Wisconsin Wildlife Project


Modeling host behavior and environmental transmission of chronic wasting disease

August 2022 - July 2027


Personnel

Participating Agencies

  • National Insititute of Food and Agriculture

Chronic wasting disease (CWD) threatens cervids across North America and impacts human communities that hunt, raise, or subsist on deer. This emerging disease is caused by an infectious, misfolded protein, known as a prion, that can be transmitted directly between hosts or via environmental reservoirs. Understanding the principles of infectious disease transmission is crucial for identifying management tools for disease control and prevention. Elucidating such principles is challenging in host-pathogen systems when transmission occurs both directly and indirectly through the environment. Researchers must disentangle diverse multi-scale drivers, from fine-scale host interactions with pathogens in environmental reservoirs to large-scale movements of natural populations in heterogeneous landscapes. This project is a collaboration among researchers across multiple agencies and universities including USGS Cooperative Wildlife Research Units (Wisconsin and Montana), Wisconsin Department of Natural Resources, University of Wisconsin-Madison, University of Montana, and Utah State University. This project proposes a deterministic model scaffold that formally incorporates heterogeneities in social behavior and movement with pathogen retention, transport, and infection potential in complex landscapes. A novel application of multi-scale homogenization to these models will analytically link fine-scale pathways of infection with large-scale population processes.
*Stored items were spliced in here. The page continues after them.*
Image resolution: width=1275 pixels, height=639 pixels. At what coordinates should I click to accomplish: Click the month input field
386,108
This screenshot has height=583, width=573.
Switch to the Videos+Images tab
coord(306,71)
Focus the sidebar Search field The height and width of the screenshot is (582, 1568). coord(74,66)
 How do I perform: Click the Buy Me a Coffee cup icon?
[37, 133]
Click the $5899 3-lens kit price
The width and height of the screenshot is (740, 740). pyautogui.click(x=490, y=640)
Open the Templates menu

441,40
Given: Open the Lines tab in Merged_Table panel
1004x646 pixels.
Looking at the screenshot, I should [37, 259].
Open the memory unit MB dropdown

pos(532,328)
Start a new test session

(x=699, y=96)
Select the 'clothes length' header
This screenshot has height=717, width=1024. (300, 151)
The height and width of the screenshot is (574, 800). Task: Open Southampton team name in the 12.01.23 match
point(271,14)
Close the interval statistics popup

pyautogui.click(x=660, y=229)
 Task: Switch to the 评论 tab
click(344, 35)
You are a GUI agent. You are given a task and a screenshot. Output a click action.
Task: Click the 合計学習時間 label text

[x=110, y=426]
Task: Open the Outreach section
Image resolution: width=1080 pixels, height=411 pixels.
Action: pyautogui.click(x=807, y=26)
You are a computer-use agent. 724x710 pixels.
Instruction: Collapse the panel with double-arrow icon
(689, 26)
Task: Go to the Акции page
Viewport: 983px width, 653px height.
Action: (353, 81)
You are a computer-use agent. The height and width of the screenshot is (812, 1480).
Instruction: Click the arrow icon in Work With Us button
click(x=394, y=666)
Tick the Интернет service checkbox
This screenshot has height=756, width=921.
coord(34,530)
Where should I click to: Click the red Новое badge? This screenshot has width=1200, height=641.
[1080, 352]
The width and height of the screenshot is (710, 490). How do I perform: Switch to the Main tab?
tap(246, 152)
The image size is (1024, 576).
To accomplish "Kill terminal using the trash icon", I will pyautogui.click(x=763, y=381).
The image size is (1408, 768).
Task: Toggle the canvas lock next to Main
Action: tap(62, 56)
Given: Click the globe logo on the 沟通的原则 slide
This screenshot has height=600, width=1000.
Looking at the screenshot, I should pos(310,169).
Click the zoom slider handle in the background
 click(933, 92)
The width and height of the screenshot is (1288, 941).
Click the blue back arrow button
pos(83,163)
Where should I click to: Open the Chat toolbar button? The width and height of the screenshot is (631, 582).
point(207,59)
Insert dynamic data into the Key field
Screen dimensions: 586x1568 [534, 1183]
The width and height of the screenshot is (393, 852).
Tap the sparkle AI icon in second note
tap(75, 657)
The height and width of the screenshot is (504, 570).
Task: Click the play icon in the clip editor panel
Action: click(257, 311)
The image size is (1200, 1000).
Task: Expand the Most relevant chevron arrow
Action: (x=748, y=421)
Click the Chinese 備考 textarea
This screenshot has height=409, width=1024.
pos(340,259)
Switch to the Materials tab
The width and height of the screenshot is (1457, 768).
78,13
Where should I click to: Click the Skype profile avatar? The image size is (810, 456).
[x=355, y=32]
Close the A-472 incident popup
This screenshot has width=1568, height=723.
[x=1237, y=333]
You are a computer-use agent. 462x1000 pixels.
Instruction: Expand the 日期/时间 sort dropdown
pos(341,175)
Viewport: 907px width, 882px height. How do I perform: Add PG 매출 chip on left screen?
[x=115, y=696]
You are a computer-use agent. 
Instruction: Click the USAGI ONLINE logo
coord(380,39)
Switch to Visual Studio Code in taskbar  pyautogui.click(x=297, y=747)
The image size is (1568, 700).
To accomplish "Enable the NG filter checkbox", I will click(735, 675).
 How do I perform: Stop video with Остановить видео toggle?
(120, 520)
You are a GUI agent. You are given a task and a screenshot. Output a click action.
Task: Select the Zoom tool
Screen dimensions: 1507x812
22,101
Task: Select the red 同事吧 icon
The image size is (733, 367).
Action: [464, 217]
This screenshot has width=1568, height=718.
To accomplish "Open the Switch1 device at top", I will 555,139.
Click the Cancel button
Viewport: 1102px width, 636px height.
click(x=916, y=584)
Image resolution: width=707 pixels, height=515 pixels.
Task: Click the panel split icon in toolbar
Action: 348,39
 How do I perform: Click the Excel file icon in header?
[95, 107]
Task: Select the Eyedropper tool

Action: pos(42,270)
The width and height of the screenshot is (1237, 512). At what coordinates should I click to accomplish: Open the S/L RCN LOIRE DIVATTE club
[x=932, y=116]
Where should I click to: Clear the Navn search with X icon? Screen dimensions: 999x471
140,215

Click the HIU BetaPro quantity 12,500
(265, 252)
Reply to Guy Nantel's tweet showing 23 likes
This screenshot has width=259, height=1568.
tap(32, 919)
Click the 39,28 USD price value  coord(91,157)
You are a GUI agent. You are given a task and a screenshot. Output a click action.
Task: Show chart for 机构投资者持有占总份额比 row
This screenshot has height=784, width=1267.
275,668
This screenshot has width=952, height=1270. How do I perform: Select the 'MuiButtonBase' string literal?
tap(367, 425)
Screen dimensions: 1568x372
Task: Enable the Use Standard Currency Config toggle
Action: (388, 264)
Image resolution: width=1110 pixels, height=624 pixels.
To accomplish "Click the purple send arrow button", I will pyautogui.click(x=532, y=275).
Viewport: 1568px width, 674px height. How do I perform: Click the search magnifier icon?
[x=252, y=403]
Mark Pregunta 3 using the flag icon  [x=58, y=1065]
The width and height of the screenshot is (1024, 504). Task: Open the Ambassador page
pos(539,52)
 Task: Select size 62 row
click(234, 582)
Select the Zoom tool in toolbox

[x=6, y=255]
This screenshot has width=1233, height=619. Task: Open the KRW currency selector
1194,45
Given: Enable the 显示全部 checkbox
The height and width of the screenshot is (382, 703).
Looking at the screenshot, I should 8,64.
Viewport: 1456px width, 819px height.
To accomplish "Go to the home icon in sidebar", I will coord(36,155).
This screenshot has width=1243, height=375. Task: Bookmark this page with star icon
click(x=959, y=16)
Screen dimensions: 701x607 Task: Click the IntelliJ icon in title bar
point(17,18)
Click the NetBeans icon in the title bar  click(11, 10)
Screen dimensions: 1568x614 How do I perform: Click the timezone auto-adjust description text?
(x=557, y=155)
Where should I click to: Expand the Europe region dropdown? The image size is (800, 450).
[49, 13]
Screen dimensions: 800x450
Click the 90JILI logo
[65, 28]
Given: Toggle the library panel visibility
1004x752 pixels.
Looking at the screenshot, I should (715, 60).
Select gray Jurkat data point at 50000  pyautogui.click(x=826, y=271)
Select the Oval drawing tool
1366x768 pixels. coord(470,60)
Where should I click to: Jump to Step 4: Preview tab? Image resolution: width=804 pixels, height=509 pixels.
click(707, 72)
These models will be developed using novel datasets based on new diagnostic techniques to determine the spatial extent and transmission potential of prions in the environment, and modern observation methods to give unprecedented insight into how host behavior and movement, in concert with individual interactions with environmental prion reservoirs, lead to disease transmission in complex environments. Predicted and forecasted prevalence surfaces, with measures of uncertainty, will guide future CWD prevention and control efforts.